O plano prevê quase 4 700 milhões de euros para políticas de habitação, de forma a que os agregados familiares vulneráveis possam integrar esta transição e para que a “cultura da reabilitação” chegue a todos os bairros, para “ganhar qualidade de vida” ao mesmo tempo que os lares reduzem as faturas e as emissões poluentes.

“Que ninguém tenha de escolher entre chegar ao fim do mês ou ao fim do século”

“A transição ecológica só será bem-sucedida se for justa”, sublinhou Sánchez durante a apresentação do plano, defendendo que chegue a todos os cidadãos e a todos os territórios. “Que ninguém tenha de escolher entre chegar ao fim do mês ou ao fim do século”, advertiu, numa altura em que receia que o impulso ecologista possa perder ritmo devido a discursos negacionistas que “causam muitos danos”.

Os restantes 4 300 milhões de euros serão destinados à descarbonização do setor dos transportes e da mobilidade, também nas zonas rurais, através de apoios à renovação de veículos e de medidas orientadas para avançar para uma “quase gratuitidade” do transporte público, em linha com as iniciativas lançadas pelo Governo nos últimos anos.
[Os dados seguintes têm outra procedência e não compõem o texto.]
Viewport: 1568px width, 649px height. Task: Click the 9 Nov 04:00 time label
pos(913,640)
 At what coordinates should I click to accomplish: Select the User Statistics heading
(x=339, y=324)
Sánchez afirma que o combate à crise climática é compatível com o crescimento económico

O presidente do Governo defendeu a necessidade de acelerar a transição ecológica e rejeitou que o combate à crise climática seja incompatível com o crescimento económico. Sánchez sublinhou que, desde 2018, as emissões diminuíram 19% e o peso das renováveis na produção elétrica aumentou de 39% para 56%, ao mesmo tempo que se criou emprego e a economia cresceu.
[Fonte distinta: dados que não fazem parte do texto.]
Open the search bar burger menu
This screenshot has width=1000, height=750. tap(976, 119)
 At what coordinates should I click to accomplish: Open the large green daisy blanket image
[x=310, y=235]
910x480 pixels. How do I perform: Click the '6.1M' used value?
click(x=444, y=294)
Sara Aagesen, terceira vice-presidente do Governo e ministra da Transição Ecológica e do Desafio Demográfico, sublinhou que este novo plano é um “instrumento fundamental para tempos complexos”, em que “a emergência climática é uma realidade”. Neste sentido, defendeu que é preciso continuar a apostar na agenda verde, um dos pilares políticos do atual executivo.

O plano, que o Governo espera enviar para Bruxelas antes do final do ano, assenta no acesso a uma habitação “digna e eficiente” e na promoção de uma mobilidade “sustentável e acessível”.

Uma oportunidade de transformação

O ministro dos Transportes, Óscar Puente, insistiu na necessidade de garantir o acesso à mobilidade como um “direito fundamental”. Na sua opinião, o novo plano pode ajudar a consolidar a ideia de que a transição energética não deve ser vista como um peso, mas como uma oportunidade de transformação.

Na mesma linha, a ministra da Habitação, Isabel Rodríguez, relacionou o projeto com os recentes protestos pelo acesso a uma habitação condigna e apresentou-o como uma nova fase do plano de recuperação impulsionado pelo executivo. Rodríguez reivindicou os resultados dessa estratégia e defendeu que o combate às alterações climáticas deve continuar a ser uma prioridade política, sobretudo para proteger os setores mais vulneráveis.